In her excitement to greet Jules, she’d dropped the glamoury. Foolish and a bit frustrated, she quickly brought it back up and knew she’d succeeded when she saw Jules blink in confusion.
She smiled engagingly. “Come now, Jules. You must be seeing things.”
He might have protested, had Anala and Aro not joined them at that moment.
“Good afternoon, Healer Ghia. How did your vacation fare?” Aro was saying.
“Relaxing, and blissfully uneventful.” Her lie was accepted by Anala and Aro, but Jules apparently intended to seek her out later to talk to her. Ah, well. I should have known I wouldn’t be able to fool him.
“And yours, Bellica, Major? Did you decide on Aeril, or someplace else?” It was all formality, these words, this way of speaking. Ghia could figure out exactly where they’d been and what they’d done with a feather-touch of her mind. She didn’t, only because, despite what Rosa had said of her freedom from Terran ethics, she would feel guilty if she did. Habits held for almost two decades were hard to break.

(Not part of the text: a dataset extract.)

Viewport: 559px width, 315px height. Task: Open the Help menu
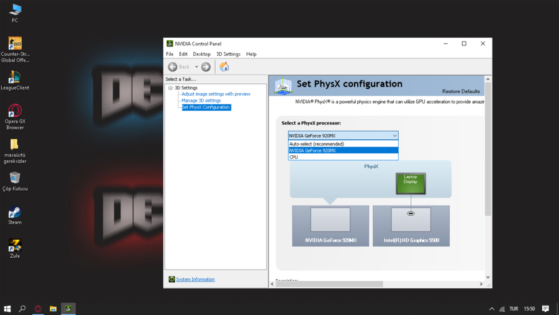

There was another of those frequent silent exchanges between the two officers, but this time Ghia sensed something else, something deeper in the glance. Suddenly it became apparent to her: Anala and Aro had done what Yarrow and Caelum should have done years before. Pushing aside her guilt and looking just a bit deeper, she saw Aro’s long-held love for Anala and wondered why she’d not noticed it before. Because he’s good at hiding it, her inner voice answered, and because they are outshone by the other bellica-major pair, where love is coming from both sides and broadcasting more brightly than the sun.
Right, she answered the inner voice she’d always considered separate from herself. Wrenching herself back into the present, she nodded understandingly at their answer, about escaping cities for the wilderness.
“Isn’t that cabin right by Lover’s Lake?” Aro nodded reluctantly. The duo’s fear of being discovered hung between them, and Ghia decided to let them keep their fragile secret. “I’ve heard the hot springs north of there hold special therapeutic properties. I’d love to go and investigate – professionally speaking, of course.”
She caught their inward sighs of relief and almost laughed to herself. As if they have anything to fear from me. But the healer knew no one trusted anyone else these days.
She said her farewells to Anala and Aro as they walked their horses to the castle stables. Jules lingered, his hand on her elbow.
“Are you going to tell me the truth, Ghia?” She glanced up at the slightly angry tone in his voice. His jaw was clenched but otherwise he looked fine, belying his roiling inner emotions.
She tried to inflect her voice with just the right amount of superiority, “This is hardly the time or place, Jules.”
“Then when is?”
“Never, if you’re going to act like that.” How dare he presume he can know all my secrets!
Instantly he softened. Ghia heard a mental apology. Before he could say it out loud, she spoke. She couldn’t handle another awkward Jules moment, not right now. “I work at the tavern tomorrow night. Business should be slow.”
He nodded. “I’ll see you then.” He would have bent down to hug her but she was out of his grasp and through the crowd before he knew his own intent.
When did things become so complicated?